Repérer les vulnérabilités et déterminer les mesures qui contribueront à un avenir durable

Par John Malueg

La résilience consiste à rendre nos collectivités plus fortes aujourd’hui et pour les années à venir. Elle représente la capacité des individus, des institutions et des systèmes à résister, à s’adapter et à se développer, quels que soient les types de stress chroniques et de chocs aigus qu’ils subissent. Alors que le monde est confronté aux changements climatiques et à des événements météorologiques extrêmes, il importe plus que jamais d’intégrer la résilience dans toutes les facettes de la conception.
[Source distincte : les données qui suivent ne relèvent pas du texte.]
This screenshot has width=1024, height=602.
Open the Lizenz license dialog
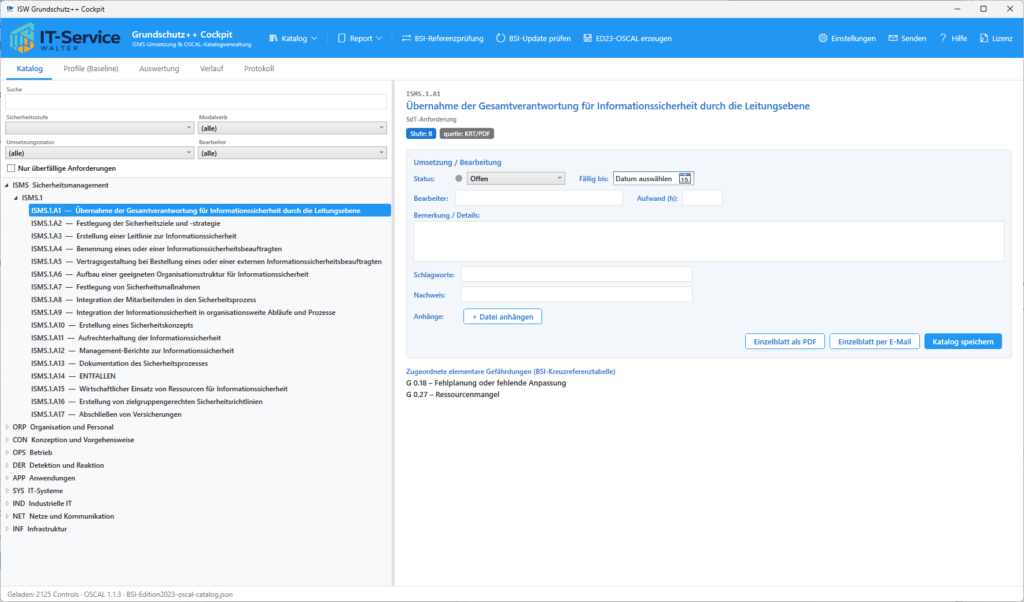(x=996, y=39)
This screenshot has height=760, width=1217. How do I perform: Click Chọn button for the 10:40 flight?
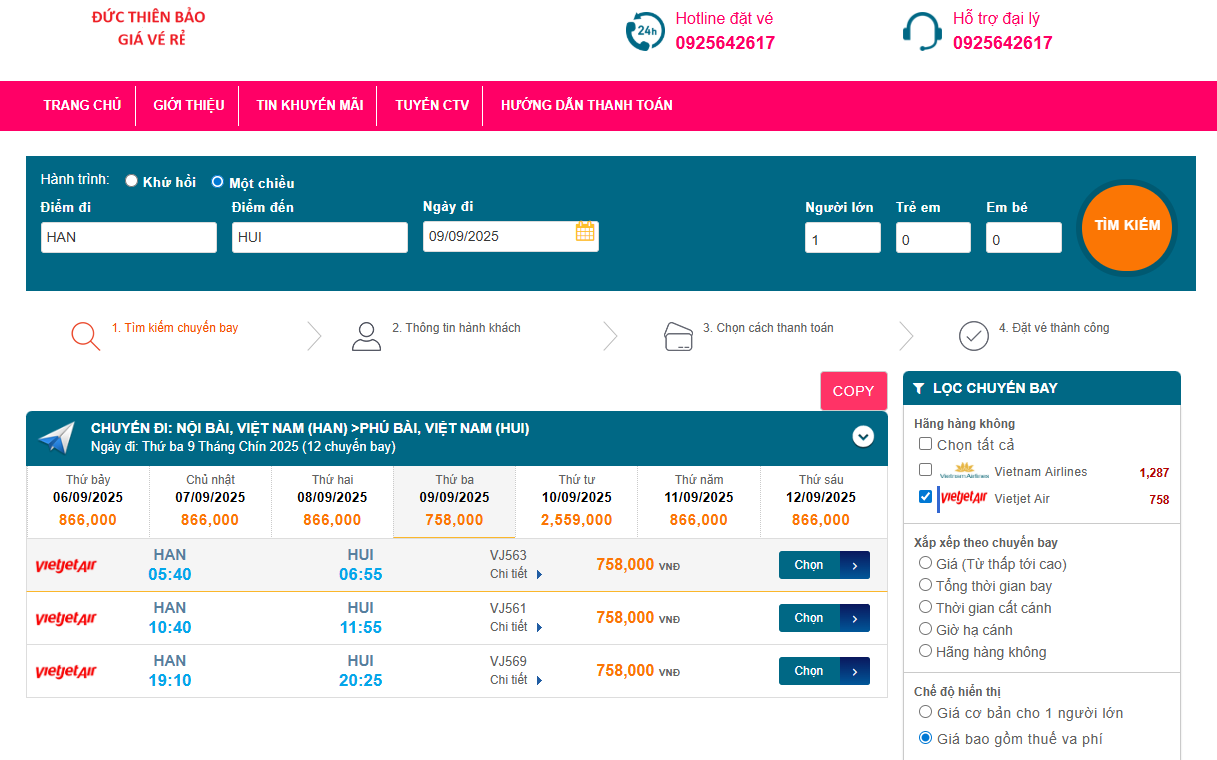pos(823,618)
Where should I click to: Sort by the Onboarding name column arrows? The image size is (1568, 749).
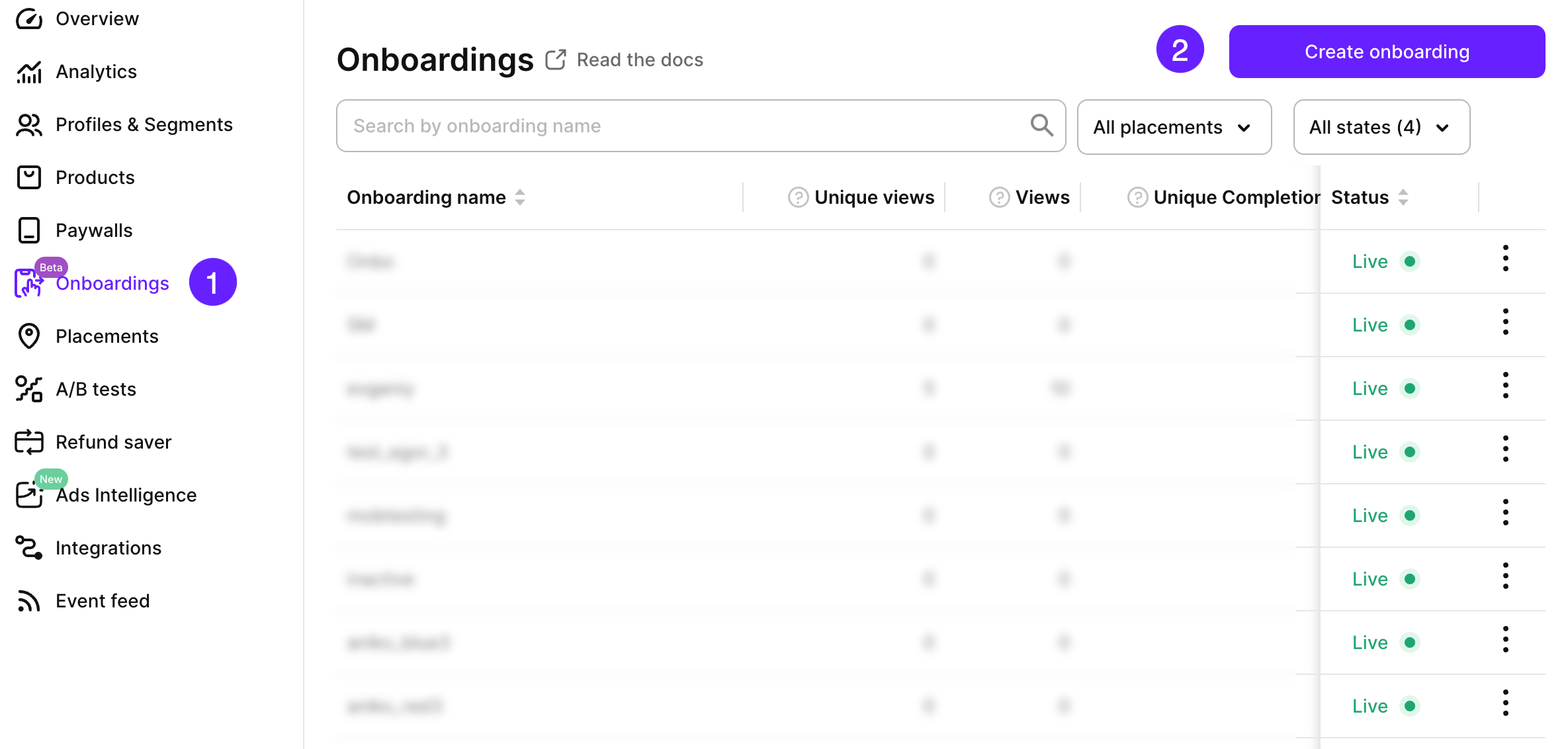tap(521, 197)
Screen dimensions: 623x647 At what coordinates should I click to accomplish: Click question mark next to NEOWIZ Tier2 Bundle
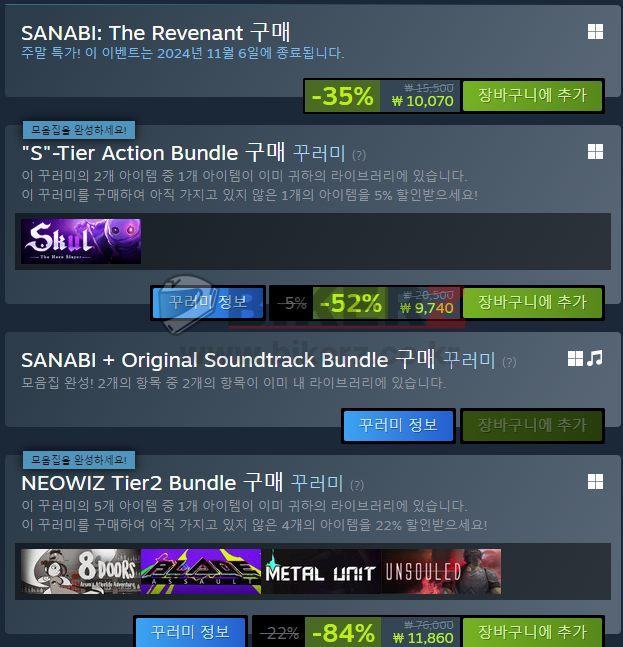pyautogui.click(x=357, y=485)
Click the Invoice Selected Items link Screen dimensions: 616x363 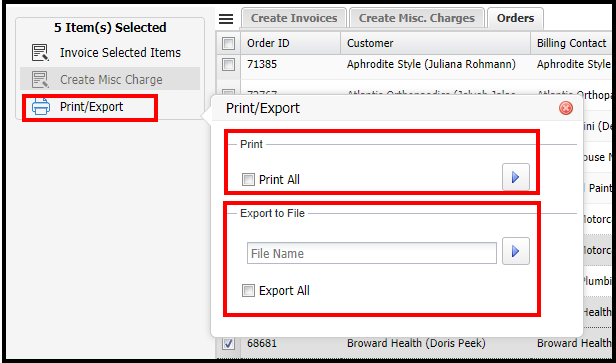point(120,53)
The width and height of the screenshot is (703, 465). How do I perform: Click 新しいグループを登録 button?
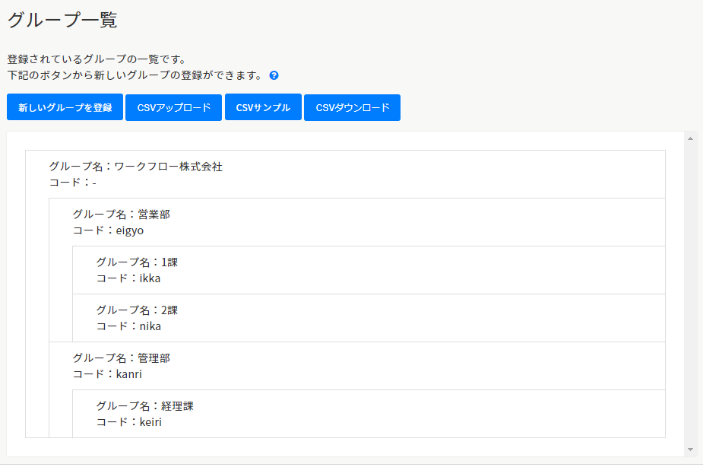[65, 108]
Mais il ne s’agit pas que d’une simple stratégie. La résilience a une incidence sur tous les aspects d’un projet. Elle nous porte à réfléchir à tous les facteurs de stress qui peuvent nuire à une collectivité. Le fait de garder cela en tête quand vient le moment d’aborder un projet, qu’il s’agisse d’un projet de bâtiment, d’infrastructure ou de développement urbain, peut le faire voir sous un angle complètement différent. Une telle réflexion sur la résilience peut entraîner l’ajout d’actifs communautaires offrant plusieurs bienfaits, comme des espaces verts, des zones humides naturelles ou artificielles, et des corridors urbains revitalisés ou repensés.

Voici donc dix étapes à suivre pour maximiser la contribution en matière de résilience d’un projet.
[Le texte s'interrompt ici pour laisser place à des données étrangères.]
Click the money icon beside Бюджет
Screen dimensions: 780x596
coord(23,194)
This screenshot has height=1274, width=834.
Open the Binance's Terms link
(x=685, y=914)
Conception de nouvelles installations visant à protéger les berges du parc Battery à Lower Manhattan de la hausse du niveau de la mer.

1. Établir les limites

Il est primordial de bien comprendre les objectifs du projet. Il faut d’abord définir les biens matériels, les systèmes, les services et les programmes qui sont nécessaires au soutien du projet, puis définir la zone d’influence ou la limite pour chacun de ces éléments. Il est important de comprendre ces limites pour se tourner vers des solutions et des partenaires qui permettront d’atténuer les risques avant, pendant et après une catastrophe.  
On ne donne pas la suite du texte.